Newman's Miracle Deacon
Lying in a hospital bed after surgery on his spine, unable to walk and in agonizing pain, Jack Sullivan propped himself up on elbows and prayed.Video.
Not to some vast, unknowable god, but to a specific figure in the Catholic Church, vastly respected, yet mortal: Cardinal John Henry Newman, an Englishman who died in 1890.
The healing, as Sullivan tells it, was almost immediate. He felt a tingling all over, was flooded with warmth, and, as easy as that, he could walk....
For Sullivan, who said he has remained pain-free since his prayers were answered and who has lately been busy fertilizing his rose garden and celebrating 40 years of marriage to his wife, Carol, the Vatican finding confirms what he has long believed.
In an interview at his home, the good-natured, rosy-cheeked Sullivan said his most striking memory of that summer day in 1991 is the wave of well-being that swept over him as he prayed.
"The most important thing was the sense of exuberance I felt, exuberance and confidence that all would be well, all would be rosy, and a tremendous happiness," he said yesterday, sitting in a comfortable brown armchair with views of towering pine trees. "I got up and walked all over the place, twisting my cane like Charlie Chaplin."...

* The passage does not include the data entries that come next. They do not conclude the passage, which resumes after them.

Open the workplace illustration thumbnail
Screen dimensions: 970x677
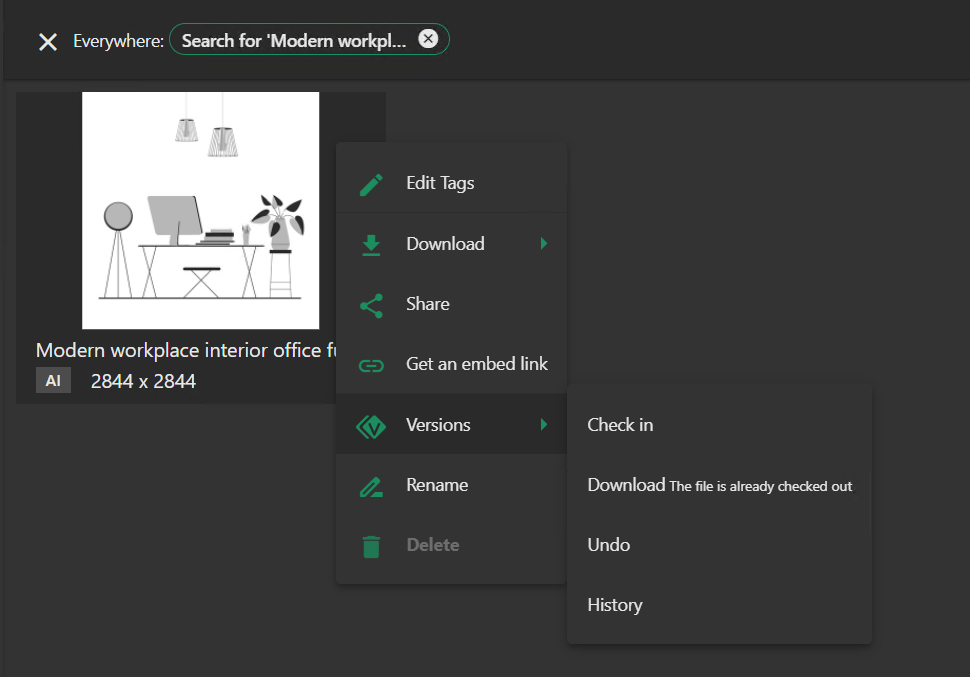[x=200, y=210]
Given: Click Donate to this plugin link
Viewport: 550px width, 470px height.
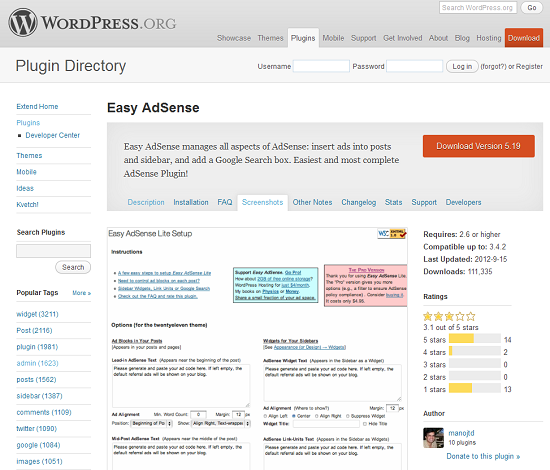Looking at the screenshot, I should [483, 456].
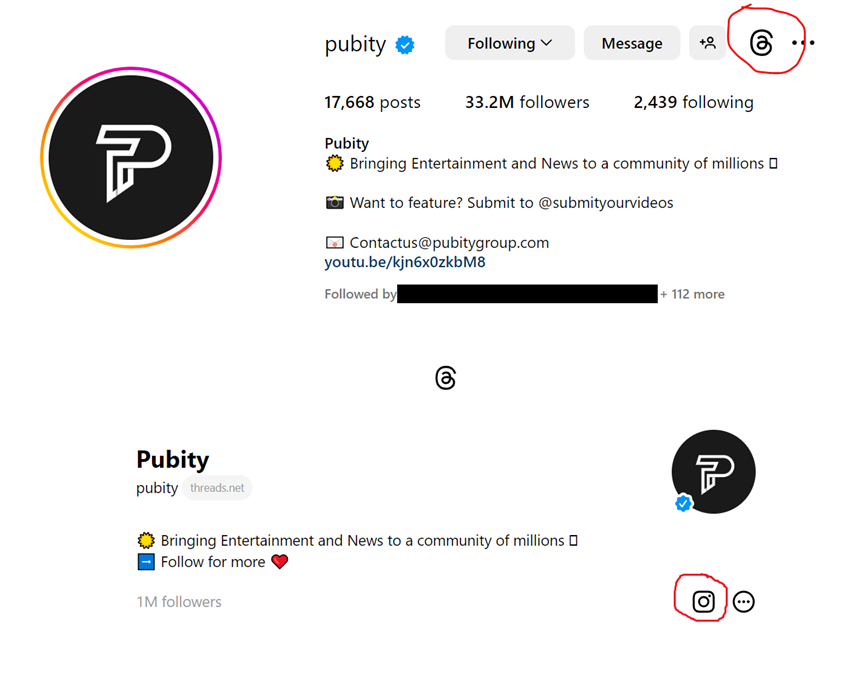Open the three-dot options on Instagram profile
Screen dimensions: 865x683
point(803,42)
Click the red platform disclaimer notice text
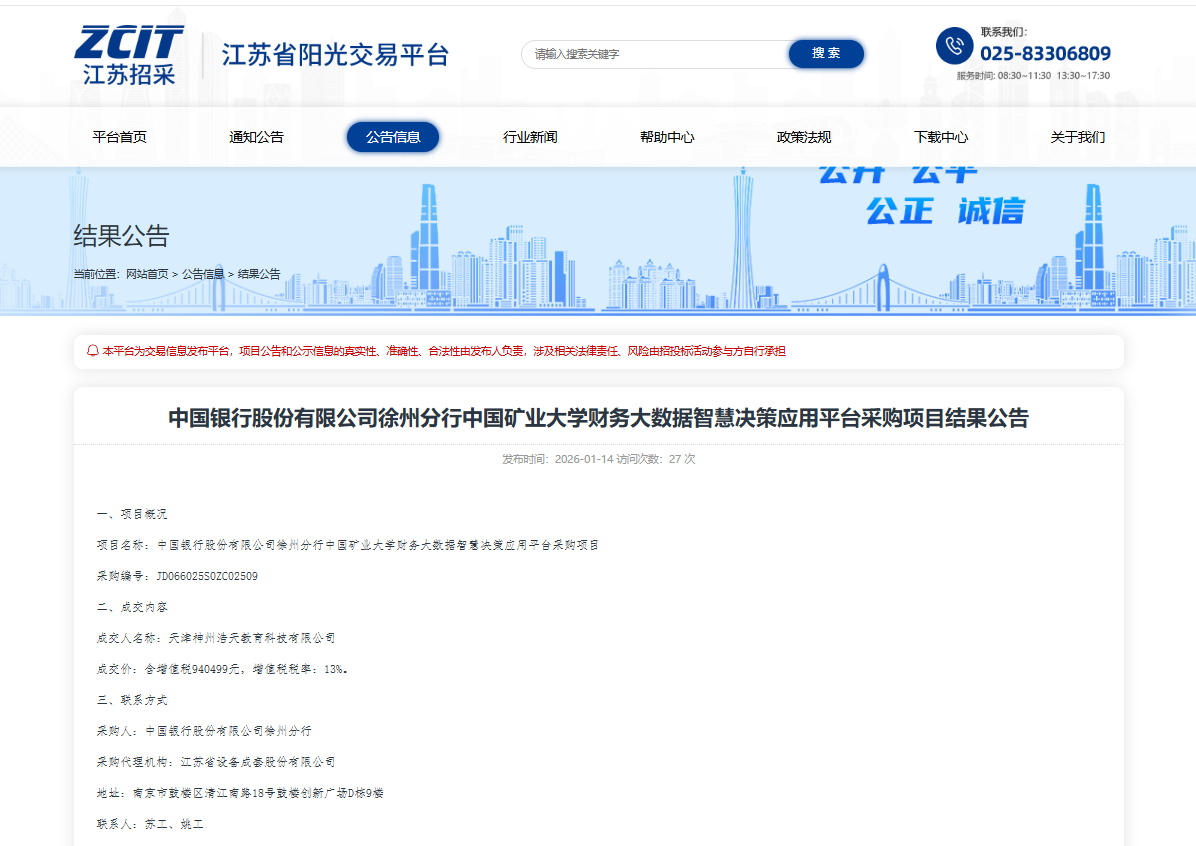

Sullivan's suffering erupted on June 6, 2000, he said, when he woke up with excruciating pain in his back and legs. At Jordan Hospital in Plymouth, a CAT scan showed several vertebrae squeezing his spinal cord. A doctor told him to find a surgeon fast, because his spinal stenosis could lead to paralysis. In the meantime, Sullivan said, he was forced to walk hunched over, his right hand gripping his right knee for support.
He learned that the long recovery from surgery would keep him off his feet for months and dreaded the timing: Halfway through a four-year program that would lead to his ordination as a deacon in the Catholic Church and passionately devoted to his goal, he was in the midst of classes and a 120-hour internship at a Boston hospital.
One night, watching television to escape his troubles, Sullivan happened on a show about Cardinal John Henry Newman. Born in London in 1801 and widely admired as a funny, brilliant thinker and writer on religion, Newman converted to Catholicism in his 40s after clashing with leaders of the Church of England over what he saw as a shift away from the church's roots.
The television show described the current movement, based in England, supporting the cardinal's beatification and appealed to viewers for news of miraculous happenings that might help make the case. Sullivan wrote down the address. And that night he asked Newman for help.
"I said, 'Please, Cardinal Newman, help me so I can go back to classes and be ordained,' " Sullivan said. "The next morning I woke up, and there was no pain."
Sullivan remained free of pain for eight months, but after his last class, the pain returned, he said. He had surgery at New England Baptist Hospital in Boston on Aug. 9, 2001. Five days later, his second prayer to Cardinal Newman was answered. He was ordained in September 2002, and now serves as deacon at St. Thecla Parish in Pembroke, where his duties include assisting at Mass, performing baptisms, and teaching classes for local prisoners.
After Sullivan shared his story with leaders of the campaign for Newman's sainthood, years of investigation followed, culminating in hearings in Boston where Sullivan and his wife both testified about his recovery.
The inquiry was exhaustive, he said, and for good reason. "Just because you want to believe something, it doesn't mean it's so," he said.
He said he does not know why Newman helped him, except that he wanted so badly to become a deacon. "The point is, there is a greater reality," he said. "We don't have to worry."
Sullivan isn't the only US Catholic whose verified cure recently put a heavenly cause over the top.
Last year, the inexplicable healing from cancer of Audrey Toguchi, a retired Hawaiian teacher, secured the canonization of Blessed Damien deVeuster, the Belgian "leper priest" who ministered there and will be formally declared a saint on 11 October in Rome.